Extrait du document
▼

Le livre de Ruwen Ogien revient sur les relations complexes entre la représentation et l'objet, en l'occurrence le sexe.

Spinoza traitait également de tous les affects. Dans le livre III de l’Ethique, "De l’origine et de la nature des passions", la luxure n’est pas traitée dans la proposition XLVIII différemment de l’épouvante proposition XLII. Mais notre temps en isole un : la luxure. Ce n’est plus un affect comme les autres. C’est une représentation dont la perception peut constituer une offense. Ce qui est visé, à travers la représentation de la luxure, qu’on la nomme représentation sexuelle explicite ou non, n’est-ce pas l’affect tout entier ? Si bien que la question de l’affect est inséparable de celle de sa représentation. Et c’est sur ce rapport que le livre d’Ogien réfléchi.

 

Cet isolement des représentations/affects sexuel(le)s est d’abord juridique. Arguments pour le statut spécial de ce type d’affect ? Criminogène, discriminatoire, corrupteur, pathogène, contraire à l’épanouissement sexuel. La constance de la répression mérite donc d’être objet de réflexion. Il y a une grande focalisation sur la petite offense dans l’espace public : la demande sécuritaire contamine la sphère des mœurs et des représentations. On aimerait pouvoir contrôler totalement nos affects. La grande philosophie du contrôle dans l’espace public trouve son corollaire logique dans le contrôle des espaces privés. "La libéralisation des mœurs s’assortit d’une guerre contre les représentations"   , et d’une critique si sévère du consentement en sexualité qu’aucun acte n’est plus susceptible alors d’être consenti. On aurait d’ailleurs cru pouvoir trouver, à ce niveau d’analyse, qu’une expertise plus analytique du consentement nous fasse envisager un test logique permettant d’évaluer sa manipulation ou son extorsion.

 

 

Les relations entre droit et morale

 

Ainsi l’auteur pose adroitement la question de la relation du droit à la morale, notamment par le biais de cette notion hybride qu’est l’ordre public. Son minimalisme éthique le conduit à critiquer la loi qui punirait le délit moral, car c’est un délit imaginaire. Un malaise sensoriel est-il un préjudice, et une érection ? En distinguant l’offense et le préjudice, R.Ogien entend montrer que notre époque demeure pénalisante pour la liberté d’expression : les juges ne distinguent pas offense et préjudice. Pour Ogien, les représentations sexuelles explicites ne peuvent que choquer, mais il ne s’agit pas de préjudice au sens strict, puisque parfois il n’y a pas de victime. Si "l’ambition de l’éthique n’est pas de contrôler les pensées, les fantasmes, les désirs", alors on aimerait que tout le monde le sache. Mais l’éthique n’est pas le droit. L’arrêt du Conseil d’État dit de Morsang-sur-Orge précise en effet que l’on peut "interdire une attraction qui porte atteinte au respect de la dignité de la personne humaine". Cet arrêt précise "l'attraction de "lancer de nain", qui conduit à utiliser comme projectile une personne affectée d'un handicap physique et présentée comme telle, porte atteinte, par son objet même, à la dignité de la personne humaine". Dans cette mesure, l’interdiction est prise en parfaite légalité : "Légalité de l'interdiction prononcée par l'autorité de police municipale alors même que des mesures de protection ont été prises pour assurer la sécurité de la personne en cause et que celle-ci se prêtait librement à cette exhibition contre rémunération". Pour le législateur, le consentement des personnes de petites tailles est vide de sens, et le préjudice est constitué, même sans victime matérielle apparente. Or selon certains, toute œuvre pornographique porte atteinte à la dignité de la personne humaine. On aurait aimé qu’Ogien discute de manière très analytique cette notion de dignité.

▲

Travail demandé
[a] Résumez en deux phrases le texte sur le livre de Ruwen Ogien.
[b] Poursuivez le texte sur le livre de Ruwen Ogien à partir de sa dernière phrase.

Données à analyser
▼

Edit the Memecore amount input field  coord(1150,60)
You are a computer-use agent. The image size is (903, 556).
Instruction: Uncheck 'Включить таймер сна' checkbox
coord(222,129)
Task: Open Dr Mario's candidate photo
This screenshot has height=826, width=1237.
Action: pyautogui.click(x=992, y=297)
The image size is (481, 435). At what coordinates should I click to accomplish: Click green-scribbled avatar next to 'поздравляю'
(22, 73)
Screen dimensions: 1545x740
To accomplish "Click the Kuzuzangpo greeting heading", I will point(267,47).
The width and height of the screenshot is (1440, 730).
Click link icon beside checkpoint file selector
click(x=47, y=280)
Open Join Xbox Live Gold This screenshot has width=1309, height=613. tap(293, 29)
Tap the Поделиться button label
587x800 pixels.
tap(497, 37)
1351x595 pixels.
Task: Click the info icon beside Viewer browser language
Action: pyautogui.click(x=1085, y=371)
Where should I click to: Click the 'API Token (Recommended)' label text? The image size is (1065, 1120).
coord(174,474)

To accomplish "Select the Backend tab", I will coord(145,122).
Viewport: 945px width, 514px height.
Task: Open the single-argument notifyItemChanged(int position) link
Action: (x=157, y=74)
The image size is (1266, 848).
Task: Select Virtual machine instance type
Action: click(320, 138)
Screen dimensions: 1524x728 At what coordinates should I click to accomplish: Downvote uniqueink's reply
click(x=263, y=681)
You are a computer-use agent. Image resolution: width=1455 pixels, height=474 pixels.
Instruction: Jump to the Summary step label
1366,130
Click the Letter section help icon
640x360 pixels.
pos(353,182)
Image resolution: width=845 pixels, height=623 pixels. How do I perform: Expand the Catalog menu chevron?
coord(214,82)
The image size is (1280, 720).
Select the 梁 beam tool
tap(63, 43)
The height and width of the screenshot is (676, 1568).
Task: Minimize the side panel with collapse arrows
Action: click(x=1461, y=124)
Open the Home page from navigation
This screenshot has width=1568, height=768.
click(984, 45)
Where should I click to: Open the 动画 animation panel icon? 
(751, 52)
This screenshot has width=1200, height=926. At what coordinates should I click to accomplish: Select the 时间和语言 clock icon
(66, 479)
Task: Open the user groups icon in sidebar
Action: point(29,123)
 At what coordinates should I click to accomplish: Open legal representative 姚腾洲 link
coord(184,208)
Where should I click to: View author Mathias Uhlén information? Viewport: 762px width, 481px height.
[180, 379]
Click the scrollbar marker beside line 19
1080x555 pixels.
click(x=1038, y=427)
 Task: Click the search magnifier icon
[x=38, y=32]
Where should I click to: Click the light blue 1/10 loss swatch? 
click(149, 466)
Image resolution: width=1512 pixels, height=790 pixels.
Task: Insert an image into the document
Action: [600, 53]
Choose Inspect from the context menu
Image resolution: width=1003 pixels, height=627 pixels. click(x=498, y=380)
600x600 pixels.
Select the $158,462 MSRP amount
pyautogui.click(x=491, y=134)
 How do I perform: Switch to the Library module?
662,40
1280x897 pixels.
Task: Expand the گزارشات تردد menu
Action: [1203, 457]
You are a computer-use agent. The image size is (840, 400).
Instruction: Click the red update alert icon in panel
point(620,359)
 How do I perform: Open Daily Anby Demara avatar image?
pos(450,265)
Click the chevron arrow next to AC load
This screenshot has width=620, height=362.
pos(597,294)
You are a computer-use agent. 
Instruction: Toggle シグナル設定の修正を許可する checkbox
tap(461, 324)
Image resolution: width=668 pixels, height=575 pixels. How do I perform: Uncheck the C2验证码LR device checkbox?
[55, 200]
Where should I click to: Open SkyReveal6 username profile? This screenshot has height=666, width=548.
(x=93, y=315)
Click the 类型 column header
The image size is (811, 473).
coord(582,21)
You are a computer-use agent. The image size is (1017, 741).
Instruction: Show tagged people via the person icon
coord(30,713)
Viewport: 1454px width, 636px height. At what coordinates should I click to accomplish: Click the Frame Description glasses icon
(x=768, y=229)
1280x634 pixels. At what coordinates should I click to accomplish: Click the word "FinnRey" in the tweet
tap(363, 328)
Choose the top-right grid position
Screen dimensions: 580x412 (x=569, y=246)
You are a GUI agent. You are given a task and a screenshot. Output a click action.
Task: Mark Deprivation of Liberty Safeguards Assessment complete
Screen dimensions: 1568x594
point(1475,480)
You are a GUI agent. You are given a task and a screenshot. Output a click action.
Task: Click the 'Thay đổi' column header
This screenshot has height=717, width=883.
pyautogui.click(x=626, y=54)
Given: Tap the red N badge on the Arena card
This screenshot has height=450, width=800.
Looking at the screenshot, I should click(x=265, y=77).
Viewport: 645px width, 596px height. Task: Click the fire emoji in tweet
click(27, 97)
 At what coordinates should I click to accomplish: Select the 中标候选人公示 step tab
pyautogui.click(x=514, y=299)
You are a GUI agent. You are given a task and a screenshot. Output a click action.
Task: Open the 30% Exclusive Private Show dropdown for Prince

▲

Corrigé des exercices
[a] Le texte sur le livre de Ruwen Ogien explique que notre temps isole la luxure des autres affects et la traite comme une représentation dont la perception peut constituer une offense, ce qui se traduit d'abord par une répression juridique constante. En distinguant l'offense du préjudice, Ogien critique la loi qui punirait le délit moral, mais l'auteur du texte regrette qu'il ne discute pas de manière analytique la notion de dignité de la personne humaine, retenue par l'arrêt de Morsang-sur-Orge.

[b]
 

 

L'image n'est pas neutre

 

Le caractère obscène (choquant, provoquant des réactions de répulsion ou de dégoût) des représentations lascives n’est pas avéré, au contraire. Déviance morale ou maladie mentale, lorsqu’il n’y a pas de répulsion ou de dégoût pour une représentation lascive ? L’auteur veut évaluer "du point de vue normatif, politique et moral, les jugements qui justifient la répression des représentations à caractère sexuel explicite". Un des arguments en faveur du principe de non-nuisance à autrui comme principe du droit est que l’on dispose toujours, pour que l’offense ne se transforme pas en préjudice ou en délit, de la liberté de s’y soustraire : mais peut-on se soustraire à une image ? Se soustraire à un affect ? Demandons aux anti-pubs du métro parisien. L’exposition à l’image n’est pas indolore, et le statut cognitif et affectif de l’image finalement peu discuté politiquement ou scientifiquement : ainsi lorsque Ogien affirme que "tous les crimes supposés commis au moyen de représentations sexuelles explicites sont des crimes sans victimes"   , on s’énerve un peu, car la représentation a bien un être. Et cet être, il appartient par excellence au philosophe de le prendre en compte. Mais Ogien ne fait que reconnaître l’absence de donnée sérieuse sur cette question. Il peut encore affirmer : "ces représentations ne font qu’offenser sans nuire", dans une lignée moins rétrograde qu’iconoméfiante, moins platonicienne que reconnaissant pour chacun la liberté de ne s’exposer qu’à des représentations choisie par lui, hors de tout contexte cognitif ou pédagogique. Il finit par reconnaître implicitement ce statut décisif de l’image, lorsqu’il explique finalement qu’il y a un usage cognitif de la représentation sexuelle explicite. Mais aucun traitement n’est consacré à cette question centrale au-delà de la critique de la pathologisation de l’art contemporain.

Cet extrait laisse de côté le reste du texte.